§ **What is being asked**
Word-for-word reproduction, images excluded: copy every entry below.

§ **Input**
_____

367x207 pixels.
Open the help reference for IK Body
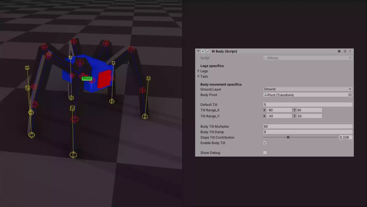[339, 51]
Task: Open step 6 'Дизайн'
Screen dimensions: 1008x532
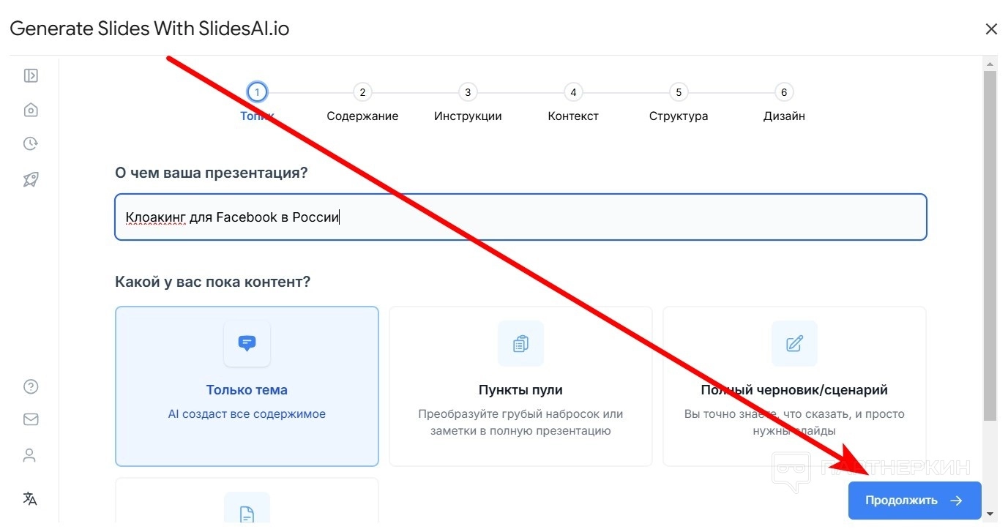Action: (784, 92)
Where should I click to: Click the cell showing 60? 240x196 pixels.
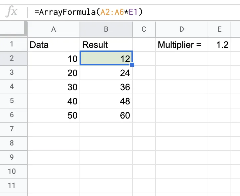(106, 115)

_____

§ **Result of the exercise**
367x207 pixels.
Open the help reference for IK Body
[339, 51]
Task: Open step 6 'Дизайн'
Screen dimensions: 1008x532
Action: (784, 92)
Where should I click to: Click the cell showing 60? 240x196 pixels.
(106, 115)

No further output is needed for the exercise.